セラミドは元々人が持つ成分です。角層というわずか、0.02ミリの肌の最前線で油分を保つ、「細胞間脂質」に含まれています。

細胞間脂質とは

角質層の細胞と細胞の間を満たす脂。セラミドが約50%含まれており、肌の潤いを守り、外部刺激の侵入や、肌の過剰な水分蒸発を抑えてキメを整えます。

セラミドの働き

セラミドには潤いを維持し、改善する働きがあります。もしセラミドを失うと各層の水分は80%低下すると言われています。

美容成分としては、美肌の条件である、ツヤ、ハリ、と関係が深く、シワを防ぎ、目立たなくする効果や、肌のターンオーバーを正常化する効果が期待されています。

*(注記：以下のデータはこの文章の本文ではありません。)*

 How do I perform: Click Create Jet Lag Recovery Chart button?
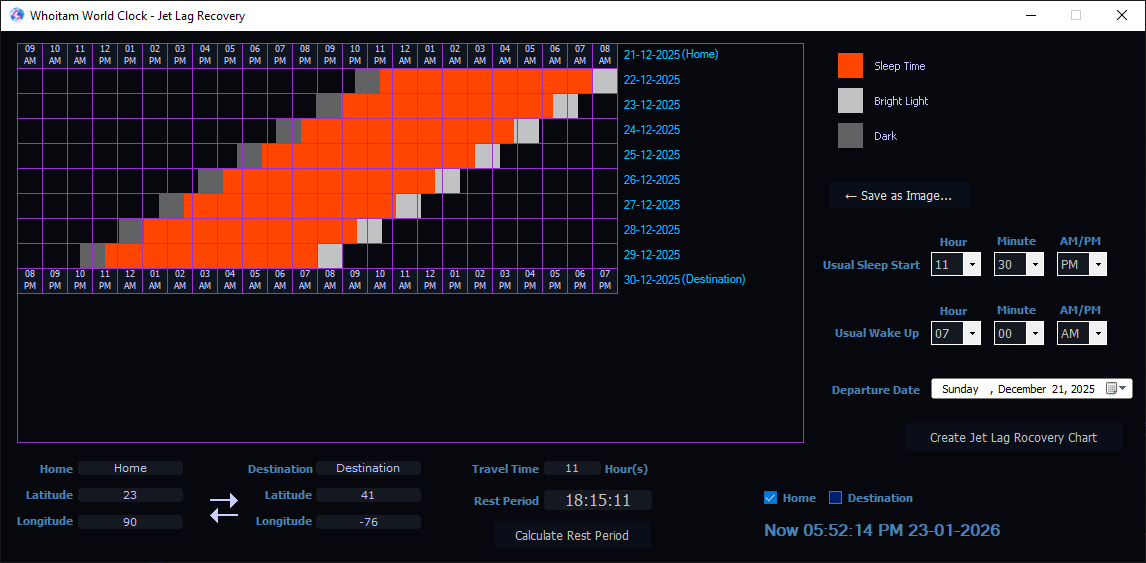(1013, 437)
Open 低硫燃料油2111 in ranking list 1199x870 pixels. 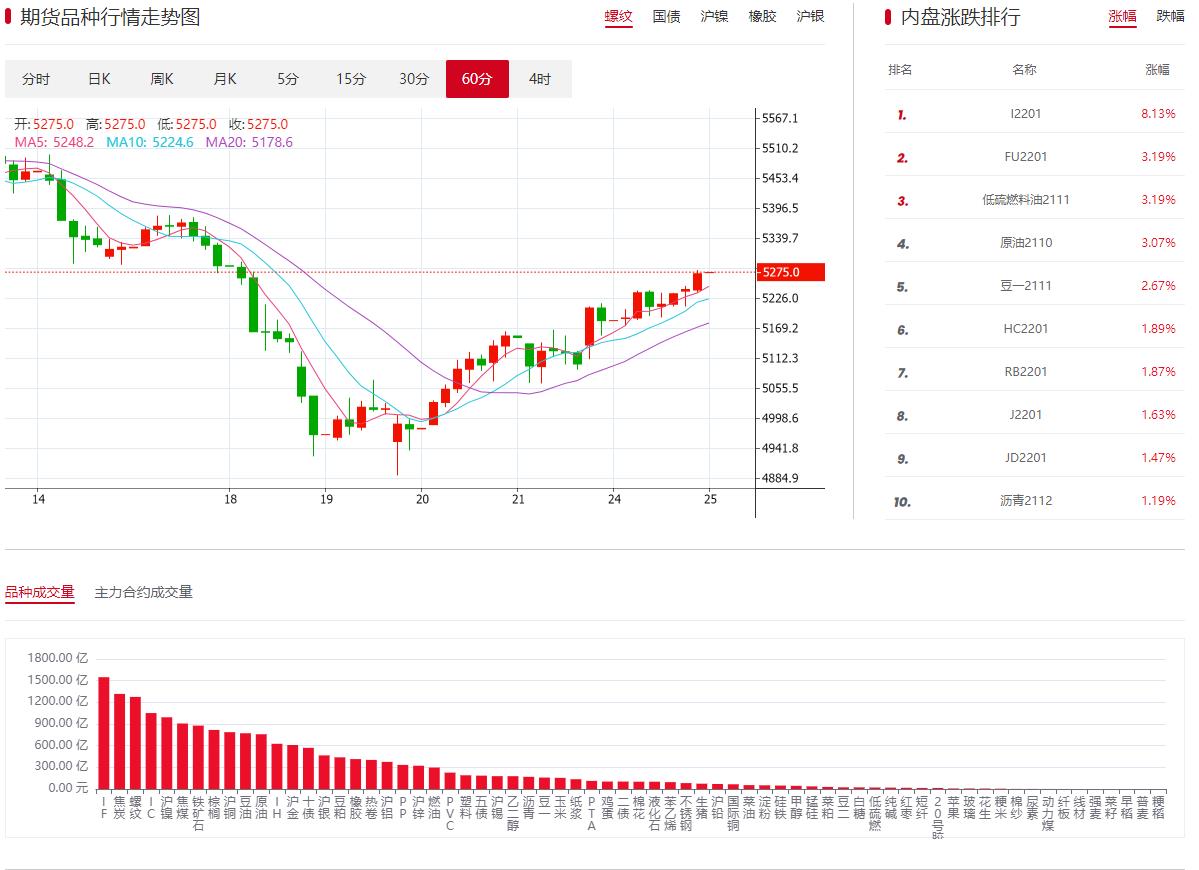click(x=1025, y=200)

また、最近では美白作用やメラニンの生成を抑えるという報告もあります。

外部刺激から肌を守るバリア機能

セラミドには肌の水分や油分を保ち、皮膜を作ることで、細菌の侵入や、水分の蒸発を防ぐ補助的機能もあります。

セラミドの種類

生まれ持ったセラミドは大きなストレスや加齢とともに減ってしまうと言われています。一般的に潤いが減少傾向にある40代以降では注意が必要です。セラミドにはいくつかの種類があります。動物性の「天然セラミド」、酵母から作られる「ヒト型セラミド」、植物性の「植物性セラミド」、石油系の「合成セラミド」に分類されます。保湿力ナンバーワンは「ヒト型セラミド」です。アンチエイジング向きとも言われています。

天然セラミド
馬など動物の脳や脊髄から抽出。非常に高価な成分。以前は牛から抽出していたが、ヨーロッパを発端に狂牛病が広まり、馬からの抽出が主流に。
ヒト型セラミド(バイオセラミド)
酵母で人のセラミドに似せて作られたもの。人工的なセラミドの中で最も保湿力があるとされる。
植物性セラミド
こんにゃく芋や糠、米、麦、大豆、ほうれん草などから抽出。その食品のアレルギーを持つ場合、化粧品でもアレルギーを起こす可能性がある。
合成セラミド(疑似セラミド)
石油から精製。体質的に合わない場合もあるため、使用の際はパッチテストがお勧め。

セラミドは水溶性ではないため、乳液や美容液などに配合されることが多く、セラミドによる保湿効果が高まると、コラーゲンやエラスチンを安定させることにもつながると言われています。